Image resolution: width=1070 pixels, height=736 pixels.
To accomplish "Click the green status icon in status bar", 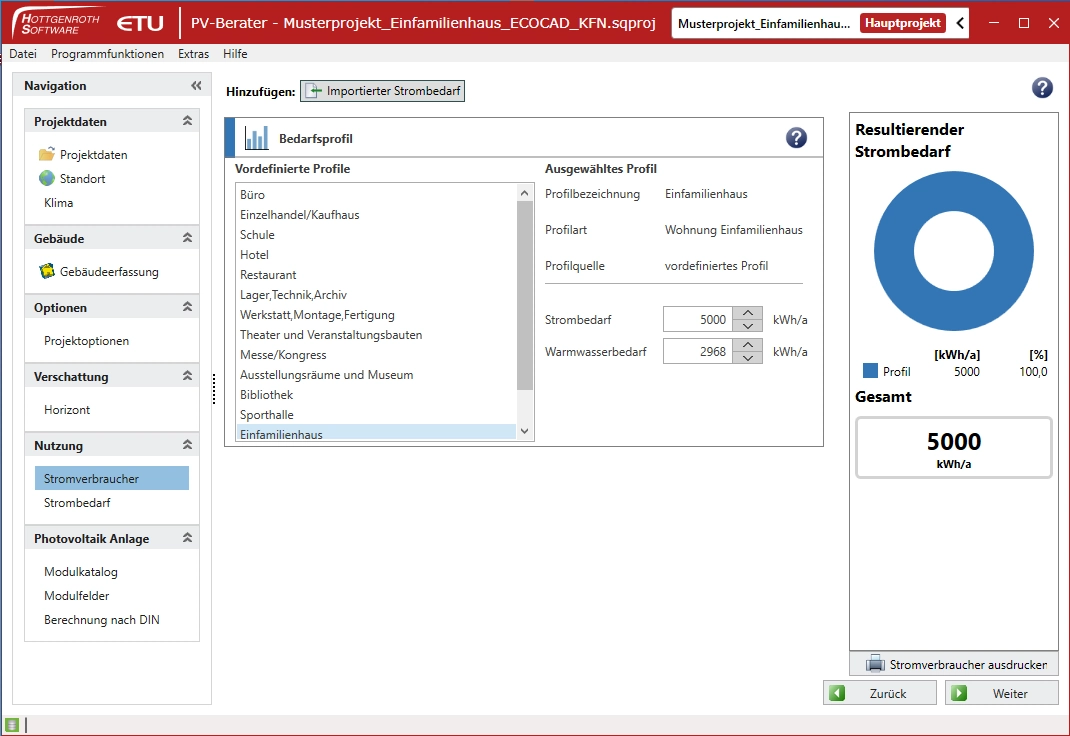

==

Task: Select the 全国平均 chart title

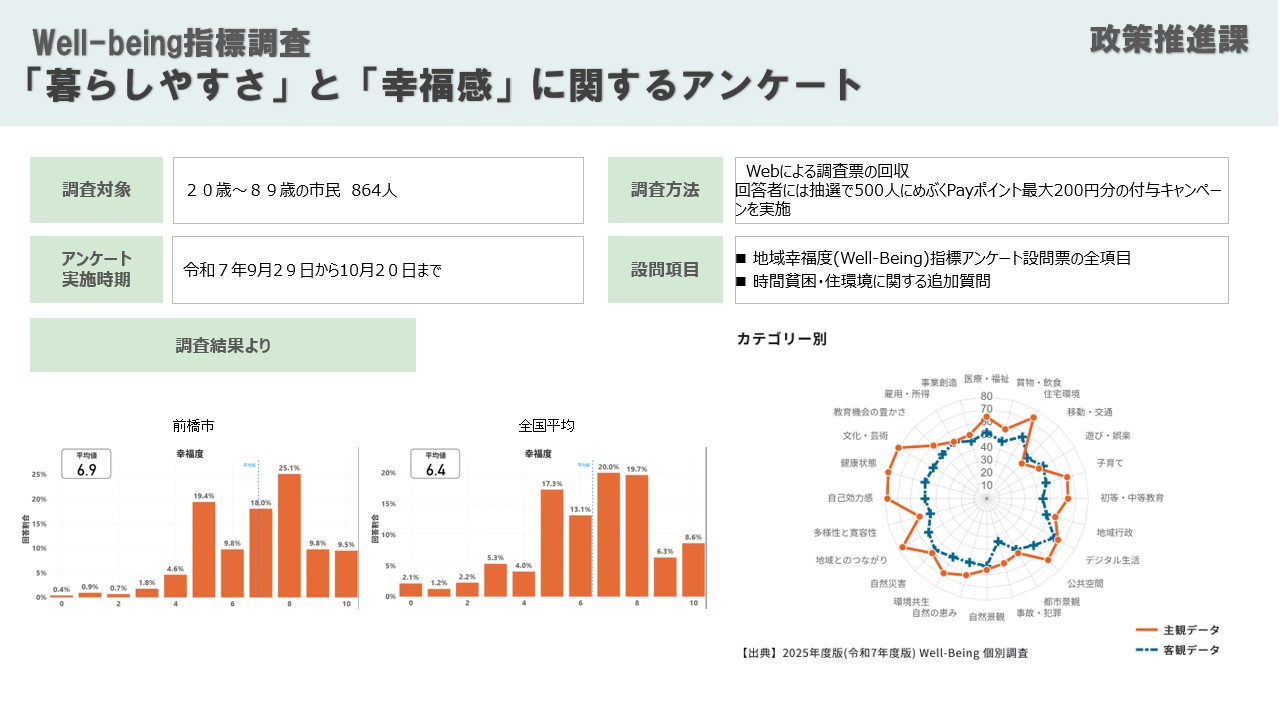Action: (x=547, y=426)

--

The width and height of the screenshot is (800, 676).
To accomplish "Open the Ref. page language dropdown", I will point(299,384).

» **Problem requirements**:
Up in the listing, locate the line with "Image resolution: width=1070"; print it and every line after it down to the line with "the green status", which is included too. Skip the pictures.

» **Exercise output**:
Image resolution: width=1070 pixels, height=736 pixels.
To accomplish "Click the green status icon in status bar", 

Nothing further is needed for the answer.